Does it increase cognitive load, or is it just making the cognitive load more apparent. Sure it's easier to write multithreaded code if you assume race conditions can't happen, but that's not actually accurate to what would happen.

Perhaps FP just makes explicit in the typing/coding portion, what would otherwise be uncovered hours/days/weeks later in a bug?

[eyelidlessness]

Also worth mentioning in terms of mixing functional/imperative techniques: it can be very helpful to use languages (and frameworks, libraries, interfaces) which are functional-first/-by default, not necessarily pure but which provide specific affordances for managing side effects. This can be seen in languages like Clojure (with reference types distinct from most of the rest of the language/stdlib). It’s also a hallmark of many projects with a reactive paradigm (which in some form or another have dedicated APIs for isolating state and/or effects).

These aren’t strictly necessary for effectively using functional techniques in an imperative environment, but they can go a long way toward providing useful guardrails you don’t have to figure out yourself.

[kagakuninja]

I don't know exactly what you are trying model with this hypothetical circular dependency.

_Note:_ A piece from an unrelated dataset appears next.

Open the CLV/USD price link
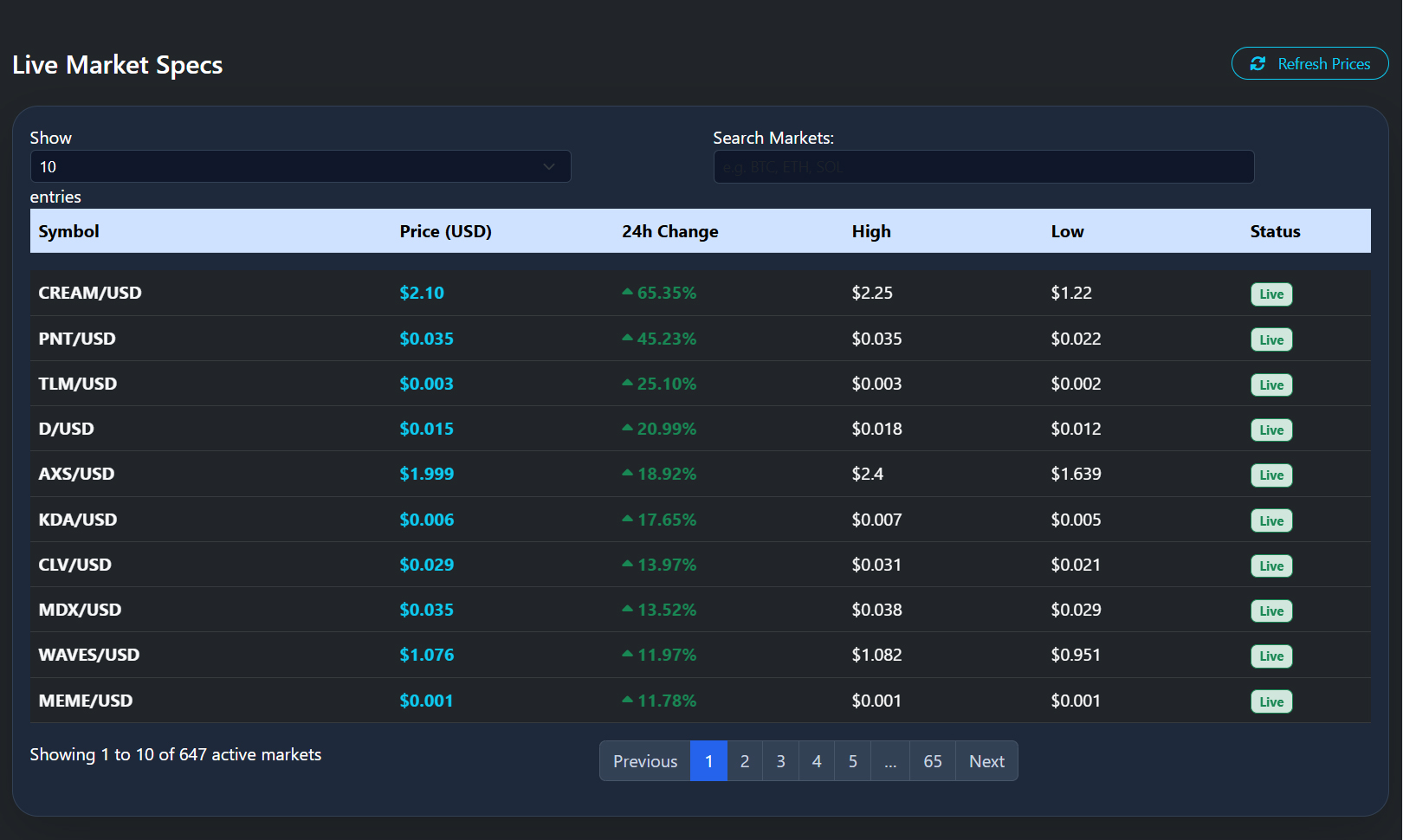The image size is (1403, 840). point(426,564)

However, circular dependencies can be represented with lazy (aka non-strict) references and deferred function calls (aka thunks / call-by-name), and are IMO easier to reason about than mutable imperative techniques for representing such relationships. They also have the advantage of being totally thread-safe.

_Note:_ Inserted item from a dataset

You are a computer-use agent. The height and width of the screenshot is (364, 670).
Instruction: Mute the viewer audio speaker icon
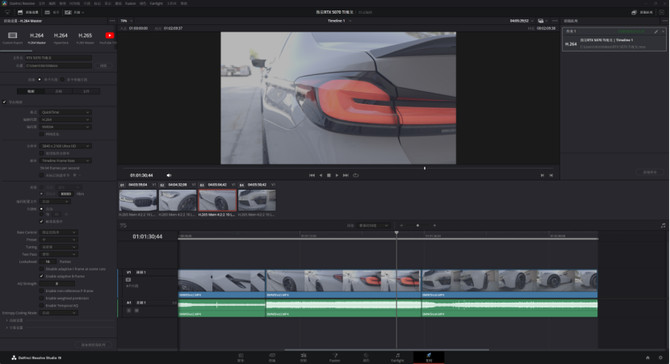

The OP (Lihaoyi) is the author of an important set of Scala libraries, and Scala is an example of what you are describing. Scala is a hybrid OO / FP language that is not dogmatic about purity. You can be totally imperative if you want.

It is common in the Scala ecosystem to implement performance-critical library code using local mutability and null references. Internally the function is imperative; to the caller, it is functionally pure.

[wredue]

It offers none of those things and provably doesn’t have more robust code.

Maintainable code? I dunno. From what I’ve seen, FP is much worse for changing when you have shit deep in your call stack. I wouldn’t call that maintainable.

More readable? Nah. Nearly everyone has a much easier time consume code when they’re not constantly context switching between function jumps all over the place.

Additionally, FP only makes threading “easier” in one very specific circumstance. Once you need to parallelize the same workload, FP is generally much much harder to thread, whereas this is trivial in other languages.